ENTRIES SHOWN —
§

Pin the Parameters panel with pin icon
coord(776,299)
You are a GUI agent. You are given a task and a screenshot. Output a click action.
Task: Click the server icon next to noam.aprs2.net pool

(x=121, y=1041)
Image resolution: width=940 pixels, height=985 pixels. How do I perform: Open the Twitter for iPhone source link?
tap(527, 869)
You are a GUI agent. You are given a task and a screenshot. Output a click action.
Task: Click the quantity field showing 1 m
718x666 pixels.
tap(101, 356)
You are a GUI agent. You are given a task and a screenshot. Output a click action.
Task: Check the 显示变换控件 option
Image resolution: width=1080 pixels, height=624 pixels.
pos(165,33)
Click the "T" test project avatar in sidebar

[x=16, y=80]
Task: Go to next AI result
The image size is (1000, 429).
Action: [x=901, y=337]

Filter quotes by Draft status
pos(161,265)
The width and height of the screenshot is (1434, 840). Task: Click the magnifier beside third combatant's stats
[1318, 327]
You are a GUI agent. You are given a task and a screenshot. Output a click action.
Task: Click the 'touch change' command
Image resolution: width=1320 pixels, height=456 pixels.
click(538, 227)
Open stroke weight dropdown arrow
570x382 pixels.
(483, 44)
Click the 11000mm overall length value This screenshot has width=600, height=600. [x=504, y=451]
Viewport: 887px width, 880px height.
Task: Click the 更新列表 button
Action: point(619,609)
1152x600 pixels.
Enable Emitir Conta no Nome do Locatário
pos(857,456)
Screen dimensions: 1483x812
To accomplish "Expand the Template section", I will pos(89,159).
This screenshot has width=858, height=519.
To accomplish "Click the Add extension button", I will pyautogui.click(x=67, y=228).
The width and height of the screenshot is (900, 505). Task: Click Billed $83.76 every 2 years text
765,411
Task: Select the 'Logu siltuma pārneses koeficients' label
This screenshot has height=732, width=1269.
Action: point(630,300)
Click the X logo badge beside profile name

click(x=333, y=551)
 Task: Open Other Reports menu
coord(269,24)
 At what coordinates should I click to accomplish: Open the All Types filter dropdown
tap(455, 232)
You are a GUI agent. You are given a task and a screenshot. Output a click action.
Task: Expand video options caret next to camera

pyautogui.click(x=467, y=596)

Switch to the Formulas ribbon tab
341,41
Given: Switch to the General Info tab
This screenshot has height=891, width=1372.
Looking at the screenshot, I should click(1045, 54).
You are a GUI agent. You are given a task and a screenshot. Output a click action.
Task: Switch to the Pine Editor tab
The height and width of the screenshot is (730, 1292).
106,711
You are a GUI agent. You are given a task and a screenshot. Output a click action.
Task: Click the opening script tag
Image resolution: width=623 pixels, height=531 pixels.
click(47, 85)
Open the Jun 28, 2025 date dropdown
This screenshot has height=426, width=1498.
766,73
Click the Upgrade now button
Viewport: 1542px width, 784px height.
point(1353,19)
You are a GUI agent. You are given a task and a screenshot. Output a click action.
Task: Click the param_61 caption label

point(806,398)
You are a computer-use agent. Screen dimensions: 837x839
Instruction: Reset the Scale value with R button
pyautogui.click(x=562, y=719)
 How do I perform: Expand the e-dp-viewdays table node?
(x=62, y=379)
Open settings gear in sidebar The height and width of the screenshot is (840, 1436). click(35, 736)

§

TASK OBJECTIVE — The lines to copy are those in the records above containing the word "will".

REPLY —
To accomplish "Expand the Template section", I will pos(89,159).
To accomplish "Click the Add extension button", I will pyautogui.click(x=67, y=228).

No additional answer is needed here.